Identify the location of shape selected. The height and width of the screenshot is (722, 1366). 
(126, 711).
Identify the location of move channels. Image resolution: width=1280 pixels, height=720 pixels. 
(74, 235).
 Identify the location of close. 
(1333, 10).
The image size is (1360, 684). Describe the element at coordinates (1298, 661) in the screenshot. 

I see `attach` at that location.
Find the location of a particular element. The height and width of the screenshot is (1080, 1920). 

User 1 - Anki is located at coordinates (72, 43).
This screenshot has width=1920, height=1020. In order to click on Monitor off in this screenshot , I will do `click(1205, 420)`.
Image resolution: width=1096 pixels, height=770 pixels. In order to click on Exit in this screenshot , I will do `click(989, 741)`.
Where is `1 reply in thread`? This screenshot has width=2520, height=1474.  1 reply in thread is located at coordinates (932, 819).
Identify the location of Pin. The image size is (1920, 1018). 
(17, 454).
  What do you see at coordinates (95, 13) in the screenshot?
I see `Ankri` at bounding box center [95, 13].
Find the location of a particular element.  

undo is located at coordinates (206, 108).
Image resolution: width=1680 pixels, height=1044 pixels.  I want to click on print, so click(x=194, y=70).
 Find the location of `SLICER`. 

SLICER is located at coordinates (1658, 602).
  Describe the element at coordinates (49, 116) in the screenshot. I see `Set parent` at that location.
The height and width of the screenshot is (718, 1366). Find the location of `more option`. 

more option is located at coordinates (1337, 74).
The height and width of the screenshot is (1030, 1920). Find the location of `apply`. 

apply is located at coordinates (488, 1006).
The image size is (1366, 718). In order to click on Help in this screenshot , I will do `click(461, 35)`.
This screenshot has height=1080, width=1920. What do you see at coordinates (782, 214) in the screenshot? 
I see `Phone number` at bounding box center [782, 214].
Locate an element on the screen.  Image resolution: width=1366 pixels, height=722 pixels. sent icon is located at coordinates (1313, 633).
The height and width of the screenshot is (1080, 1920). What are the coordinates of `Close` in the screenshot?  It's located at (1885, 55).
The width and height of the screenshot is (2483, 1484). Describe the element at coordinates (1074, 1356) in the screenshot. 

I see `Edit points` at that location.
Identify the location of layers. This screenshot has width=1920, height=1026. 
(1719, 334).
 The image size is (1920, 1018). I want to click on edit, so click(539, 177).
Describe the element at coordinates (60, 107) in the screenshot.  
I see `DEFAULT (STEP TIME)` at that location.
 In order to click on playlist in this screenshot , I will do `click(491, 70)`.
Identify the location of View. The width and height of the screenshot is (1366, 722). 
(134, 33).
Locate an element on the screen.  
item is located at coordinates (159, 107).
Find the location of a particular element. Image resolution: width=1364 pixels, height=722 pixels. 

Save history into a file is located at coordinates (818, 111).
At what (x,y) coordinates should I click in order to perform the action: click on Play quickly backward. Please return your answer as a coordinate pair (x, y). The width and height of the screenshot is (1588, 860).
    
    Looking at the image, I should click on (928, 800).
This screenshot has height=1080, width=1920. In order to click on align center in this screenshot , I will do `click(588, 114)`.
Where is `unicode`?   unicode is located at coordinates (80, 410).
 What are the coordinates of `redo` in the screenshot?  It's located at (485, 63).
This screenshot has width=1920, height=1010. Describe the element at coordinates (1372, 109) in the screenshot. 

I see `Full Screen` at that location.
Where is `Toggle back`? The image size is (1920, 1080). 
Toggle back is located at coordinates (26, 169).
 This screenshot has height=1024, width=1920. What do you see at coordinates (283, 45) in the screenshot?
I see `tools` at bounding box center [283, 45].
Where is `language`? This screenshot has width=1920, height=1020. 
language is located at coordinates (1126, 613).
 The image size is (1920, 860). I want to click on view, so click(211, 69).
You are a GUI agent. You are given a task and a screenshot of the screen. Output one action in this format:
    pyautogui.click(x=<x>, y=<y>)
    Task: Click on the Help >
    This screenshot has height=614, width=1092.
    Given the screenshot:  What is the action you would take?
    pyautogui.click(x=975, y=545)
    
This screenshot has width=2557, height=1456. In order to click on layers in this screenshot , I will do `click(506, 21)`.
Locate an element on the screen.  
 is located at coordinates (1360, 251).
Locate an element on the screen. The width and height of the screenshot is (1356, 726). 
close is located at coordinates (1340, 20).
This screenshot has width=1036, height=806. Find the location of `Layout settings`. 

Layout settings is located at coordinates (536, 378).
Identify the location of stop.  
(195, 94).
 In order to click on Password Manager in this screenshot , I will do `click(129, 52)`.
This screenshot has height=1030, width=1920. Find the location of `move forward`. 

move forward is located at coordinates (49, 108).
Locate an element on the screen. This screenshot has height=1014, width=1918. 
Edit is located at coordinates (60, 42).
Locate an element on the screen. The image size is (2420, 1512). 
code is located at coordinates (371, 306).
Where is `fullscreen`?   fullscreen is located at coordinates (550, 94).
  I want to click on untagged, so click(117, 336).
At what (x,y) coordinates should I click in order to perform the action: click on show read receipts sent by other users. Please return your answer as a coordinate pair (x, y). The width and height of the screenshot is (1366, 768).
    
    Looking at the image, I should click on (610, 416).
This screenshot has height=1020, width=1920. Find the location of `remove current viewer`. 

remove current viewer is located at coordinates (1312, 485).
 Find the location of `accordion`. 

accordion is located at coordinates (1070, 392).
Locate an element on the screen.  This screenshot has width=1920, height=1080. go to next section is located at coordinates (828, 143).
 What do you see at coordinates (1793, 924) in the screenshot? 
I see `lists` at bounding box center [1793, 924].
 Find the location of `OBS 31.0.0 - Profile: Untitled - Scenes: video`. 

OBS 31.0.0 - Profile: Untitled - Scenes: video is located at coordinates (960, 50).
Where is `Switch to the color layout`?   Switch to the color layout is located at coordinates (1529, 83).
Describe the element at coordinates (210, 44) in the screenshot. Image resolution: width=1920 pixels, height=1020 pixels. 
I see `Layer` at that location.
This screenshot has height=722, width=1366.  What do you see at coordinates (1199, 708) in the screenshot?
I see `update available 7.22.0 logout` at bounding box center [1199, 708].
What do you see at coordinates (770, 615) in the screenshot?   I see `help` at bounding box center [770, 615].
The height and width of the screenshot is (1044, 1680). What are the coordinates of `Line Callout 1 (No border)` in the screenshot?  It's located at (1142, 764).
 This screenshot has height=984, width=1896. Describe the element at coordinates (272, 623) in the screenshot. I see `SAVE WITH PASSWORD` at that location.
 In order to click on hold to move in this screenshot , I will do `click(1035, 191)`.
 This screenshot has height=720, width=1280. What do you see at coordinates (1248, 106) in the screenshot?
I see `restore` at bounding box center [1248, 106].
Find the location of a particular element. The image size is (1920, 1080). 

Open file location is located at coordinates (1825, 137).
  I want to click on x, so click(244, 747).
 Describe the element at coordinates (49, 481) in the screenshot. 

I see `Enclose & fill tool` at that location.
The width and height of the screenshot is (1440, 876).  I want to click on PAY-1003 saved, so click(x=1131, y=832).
● ● ● ●
__Written task__. Reproduce the records above without changes, beginning with the line that contains "Identify the location of Pin." and ending after the line that contains "more option is".

__The output__.
Identify the location of Pin. The image size is (1920, 1018). 
(17, 454).
  What do you see at coordinates (95, 13) in the screenshot?
I see `Ankri` at bounding box center [95, 13].
Find the location of a particular element.  

undo is located at coordinates (206, 108).
Image resolution: width=1680 pixels, height=1044 pixels.  I want to click on print, so click(x=194, y=70).
 Find the location of `SLICER`. 

SLICER is located at coordinates (1658, 602).
  Describe the element at coordinates (49, 116) in the screenshot. I see `Set parent` at that location.
The height and width of the screenshot is (718, 1366). Find the location of `more option`. 

more option is located at coordinates (1337, 74).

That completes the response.